**Source extract:**
/---
Money is powerful.
It can be used for a lot of good. It allows us to accumulate things, it can give you a feeling of security, and it can also be used to help others.
On the other side of the coin though, money can be stressful for a lot of people. It can cause arguments, create shame and even guilt. And it can also be used as a coping mechanism to “escape” or ease stress.
A lot of people can easily identify and talk about the “good” ways money is used. You can find countless articles on it. But I think there’s tremendous opportunity to talk more about the other end of the spectrum on money and some of the negative implications it can create.
Today I’d like to shift gears, and talk about money a little differently. I’d like to talk about something very few people cover, although it’s extremely important. I want to discuss money stress and how it may relate to your mental wellness.
I interpret it as being in the right mind-set as you spend, save, make and invest your money. It’s critical.
Identifying your mind-set and how it relates to money can heavily impact how you use money and can help identify some challenges that you may have with it.
\---
**List of tasks:**
1. Answer these from the passage on money and mental wellness:
(a) What feeling does the passage say money can give you?
(b) Besides arguments, what two things can money create?
(c) Along with how you use money, what can identifying your mind-set help identify?
2. Carry on the passage on money and mental wellness, starting after its final sentence.
The listing that follows has no connection to the passage on money and mental wellness.

**Provided material:**
/---
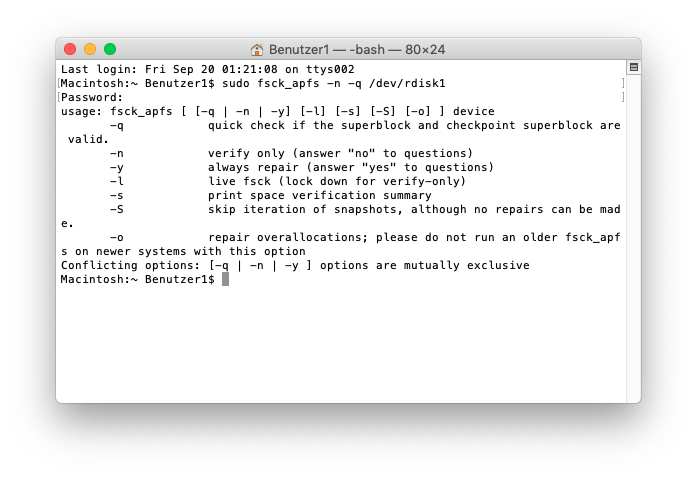
Task: Close the Terminal window with red button
Action: point(70,49)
\---
**Answers for the exercise:**
1.
(a) A feeling of security.
(b) Shame and guilt.
(c) Some challenges that you may have with money.

2.
Money should not cause you stress. But equally important, money should not be used as a coping mechanism for stress. Both these things roll up into the idea of money and mental wellness.
Now I’m not saying that you need to be concerned about mental wellness if you overspend or you are struggling with your finances. That is not the point of this post.
I’m not here to judge nor am I qualified to assess your mental wellness. I want to get you thinking broader about some of your behaviors about your finances. All to put you further ahead financially.
Let’s dive in!
How are money and mental wellness connected?
Mental wellness and your money are more closely related than you think!
Some of the below scenarios are really good examples! And you might be surprised; some might not be as bad as they seem!
More negative ones
- You bought something you didn’t need when you were upset to lift your mood
- You were so stressed out that you felt the need to go on vacation on credit
- You just had to buy that luxury car to keep up appearances
- Or dare I say you lied to a spouse about a purchase
More positive ones
- You stockpile items and money to build self-worth
- You love money more than any other thing (closely related to the one above)
- You pursue saving lots of money to feel “safer”
In the list above, often you’ll find money itself is not the problem. There’s some underlying piece driving it.
Some people cope with stress by eating or working out, while other people spend money.
Some people are dealing with insecurities and try to keep up appearances.
The important thing I’d like to drive home with this post is to be AWARE of how and why you’re using your money.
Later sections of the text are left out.